Cover test: Unilateral and alternating cover tests were performed at far (6 m) and near (33 cm) to detect heterotropia and heterophoria by an experienced pediatric ophthalmologist under natural conditions (with and without spectacles), respectively, and the magnitude of the deviation was measured using loose prisms. The prism was placed with the base along the reversed direction of deviation and was adjusted until no movement could be detected.
Stereopsis: Stereo Fly Test (S0001, STEREO, USA) was used to quantitatively measure stereo acuity for students at 40 cm.

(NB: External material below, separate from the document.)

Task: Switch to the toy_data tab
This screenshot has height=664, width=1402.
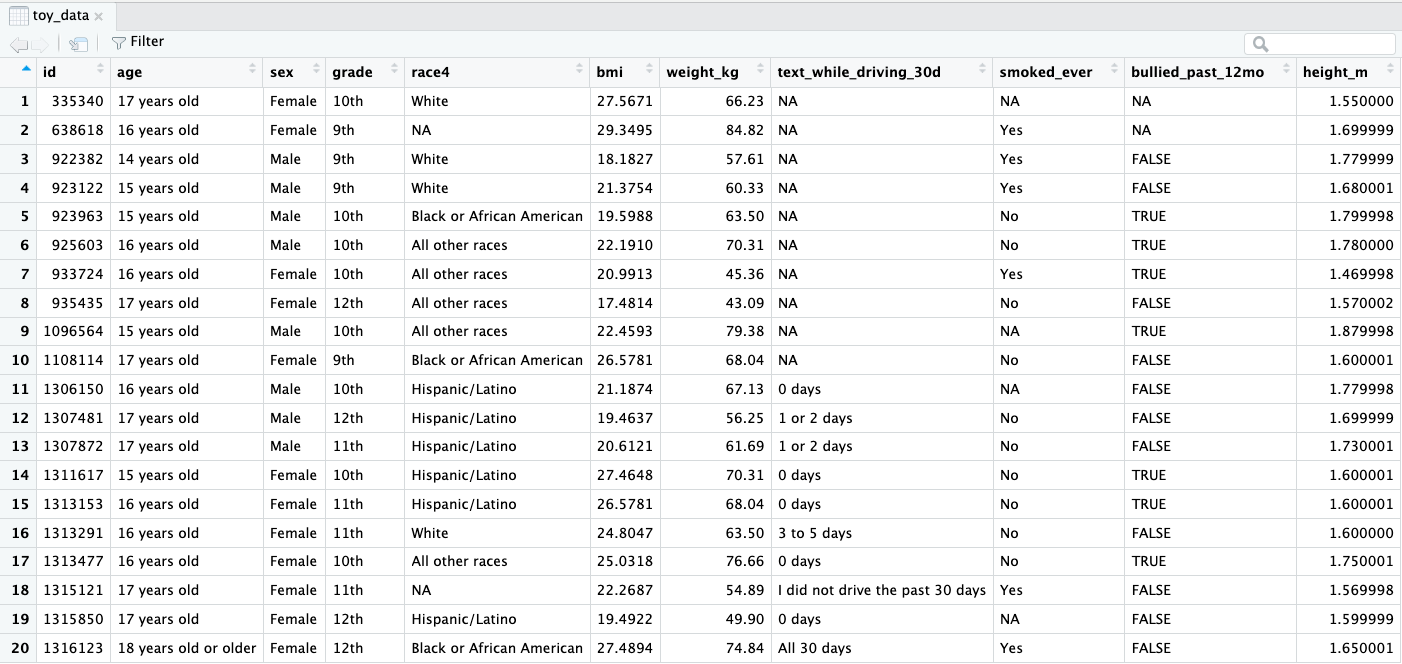Action: tap(60, 16)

Diseases definition and classification
Strabismus was defined if any heterotropia was present at near or distance, with or without spectacles and then classified according to the primary direction of the tropia.13
Depending upon the clinic-etiological features, primary exotropia was classified into basic non-specific type (exotropia approximately equal for near and distance), convergence insufficiency type (exotropia greater for near than distance, ≥10 prism diopters [PD]), and divergence excess (exotropia greater for distance than near, ≥10 PD). Esotropia was classified into accommodative esotropia (due to overaction of convergence associated with accommodation reflex) and non-accommodative esotropia (all those primary esodeviations in which the amount of deviation is not affected by the state of accommodation and roughly equal in amount at distance and near fixation).14
Micro-strabismus was defined as a deviation of＜10 PD in the presence of demonstrable binocular vision on the Lang II test. In the absence of demonstrable binocular vision, a deviation of this magnitude was classified simply as strabismus.15
The prevalence of strabismus was calculated and analyzed as the percentile of the number of individuals with different types of strabismus to the total number of individuals evaluated. Continuous variables were given as the mean ± standard deviation (SD), and categorical variables were given as the absolute value and relative frequency. Prevalence of strabismus and its 95% confidence interval (CI) was estimated using a general linear model. Risk factors associated with high level strabismus were evaluated using a linear regression model. The potential risk factors including general characters like age, gender, ethnicity, BMI, heart rate, oxygen saturation, and habits of reading, living, eating, as well as parents’ information such as pregnancy history and so on. The analyses were implemented with SAS software version 9.4 (SAS institute Inc. Cary, NC). χ2 tests and t-tests were also used. A p-value of <0.05 was considered statistically significant.